Adopting a more egalitarian relationship between the patient and physician and including the patient as an active member of the team who can make his/her own decisions about care was identified as a challenge for some IMG residents.  Rao22 notes that in collectivistic cultures, such as Asia or Africa, the patient-doctor relationship is more paternalistic and authoritarian, rather than collaborative and egalitarian, as in western cultures. For physicians integrating into western culture, this discordance can result in difficulties in establishing and maintaining an effective relationship with patients.  In family medicine residency training in Canada, teaching and role modeling of the doctor-patient relationship should emphasize its egalitarian aspect.

We are confident that a theoretical level of data saturation has been reached in this study and in the quality of the study data. This is evidenced by the rich, thick description provided by study participants, the in-depth data collection arising from one hour long interviews/focus groups, and the meaningful coherence of the findings which emerged from the analysis of the study data.

Our study has several limitations.  The qualitative study data are based on the perceptions of physicians and other health professionals who train and work with IMG family medicine residents.  A more robust study of cultural integration issues would include direct observation over time.  The perceptions of the study participants were based on their recalled observations of and experience with many IMG residents over time and participant recall bias may have tended in the direction of challenges rather than strengths. Our study did not assess the progression or evolution of IMGs becoming culturally competent over time. A shortcoming of the study is the small number of IMG resident participants.  We anticipate that there may be differences in responses between IMG residents and their preceptors and the health professionals who work with them.  It is not known if the study findings apply to IMGs who enter medical practice in Canada through routes other than a family medicine residency program or to IMG residents in other specialty training programs.

Further research in the area of communication competencies and language sensitivities of IMG residents, as well as studies employing a larger sample of IMG residents examining their experiences with the cultural transition into Canadian medical practice, are warranted.

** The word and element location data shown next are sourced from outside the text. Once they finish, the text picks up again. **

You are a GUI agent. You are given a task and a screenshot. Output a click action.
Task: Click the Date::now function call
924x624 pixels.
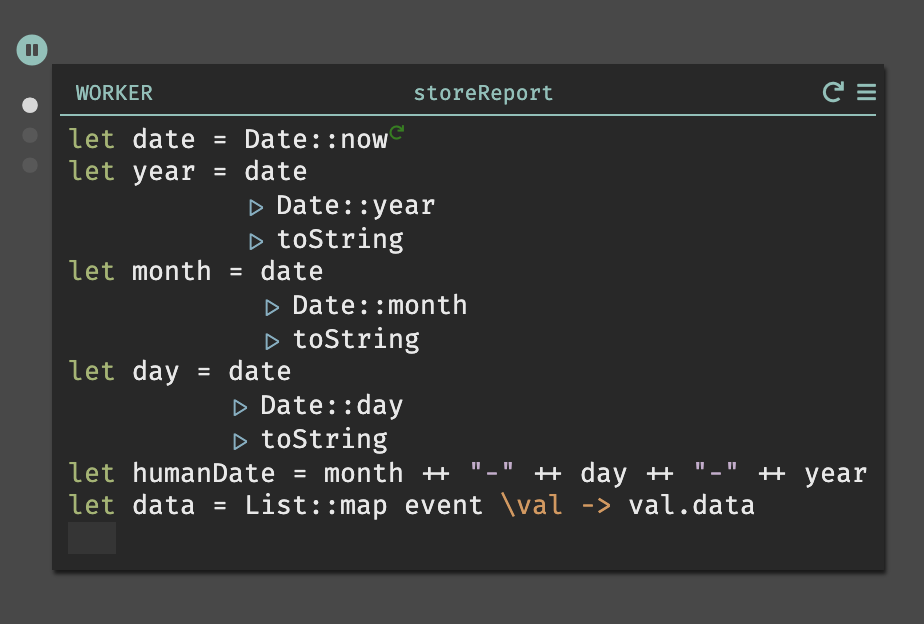pos(316,140)
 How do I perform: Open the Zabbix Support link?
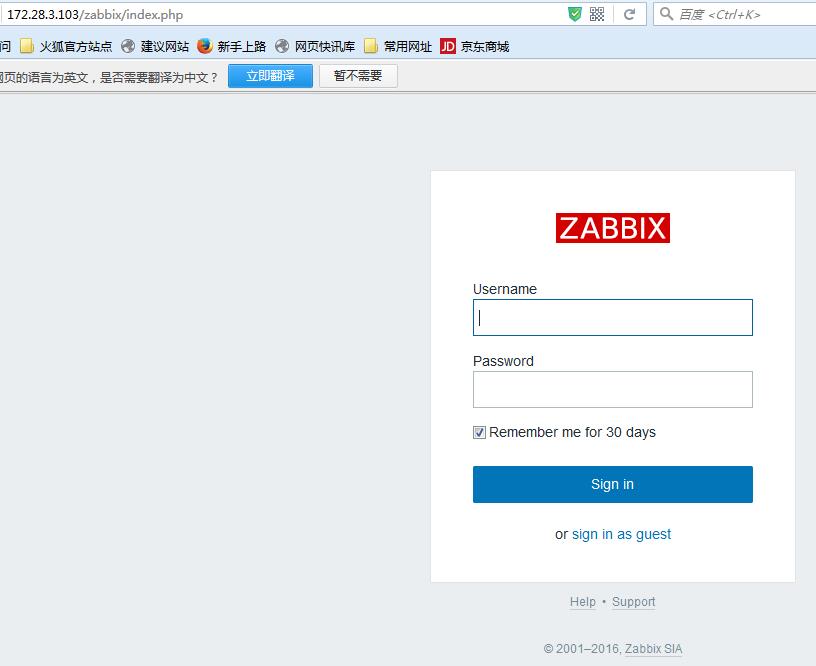pyautogui.click(x=633, y=602)
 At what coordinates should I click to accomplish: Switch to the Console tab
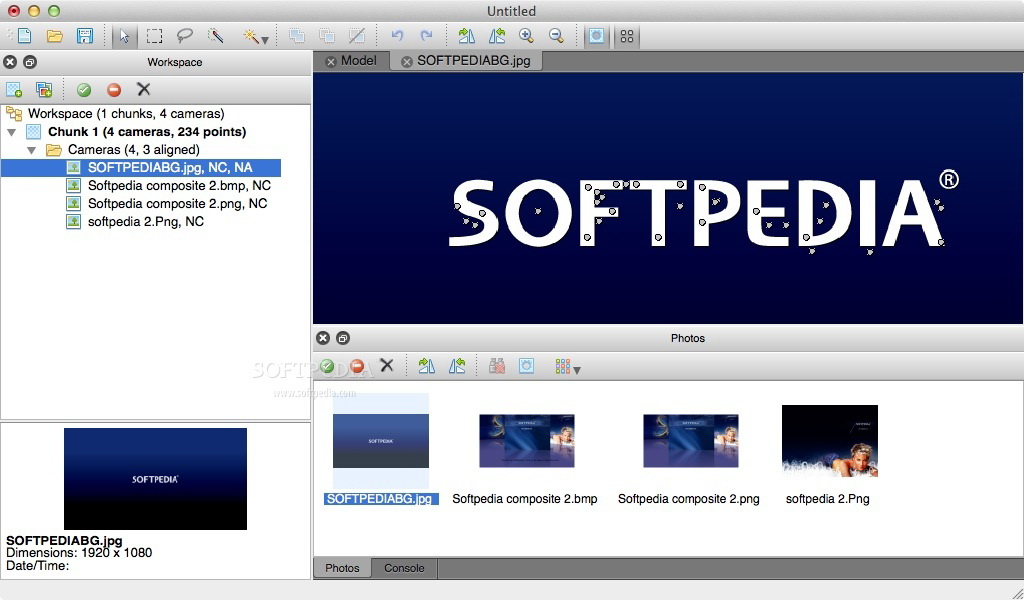click(404, 568)
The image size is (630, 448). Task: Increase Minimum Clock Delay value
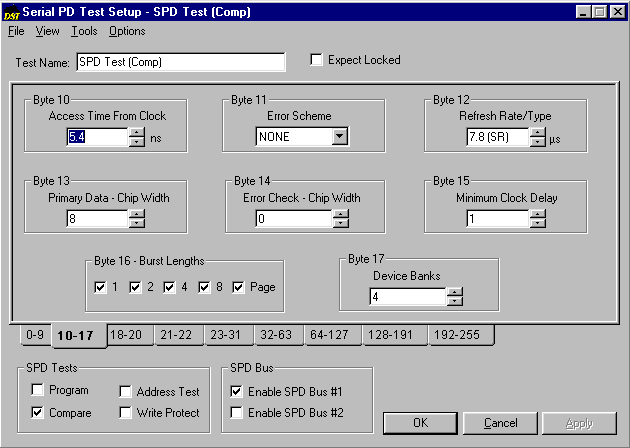tap(538, 213)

This study furthers the understanding of the cultural transition of IMG residents into family practice in Canada and contributes to what is currently a small body of literature on IMGs within the Canadian context. Challenges appear to occur in the areas of communication, gender role and gender interaction differences, patient-centered approach to care, recognition of mental health illness, ethical issues, knowledge of the health care system, and learning styles.   Both residency training programs and IMGs themselves have a role to play in addressing these challenges.Residency programs must recognize the challenges that can occur during the cultural transition to Canadian family practice and incorporate Canadian medico-cultural education into the curriculum.  IMG residents also need to be aware of the cultural differences that may exist and be open to different perspectives and new ways of learning.  The study findings may resonate with immigrant physicians practicing in other parts of the world, as well as highlight some of the cultural challenges that physicians planning to immigrate to Canada may experience when transitioning into medical practice.


This study was funded by a Janus Research Grant sponsored by the Research and Education Foundation of the College of Family Physicians of Canada.  Ms. Rebecca Leonard conducted a review of the literature for this manuscript.

Conflict of Interest

The authors declare that they have no conflict of interest.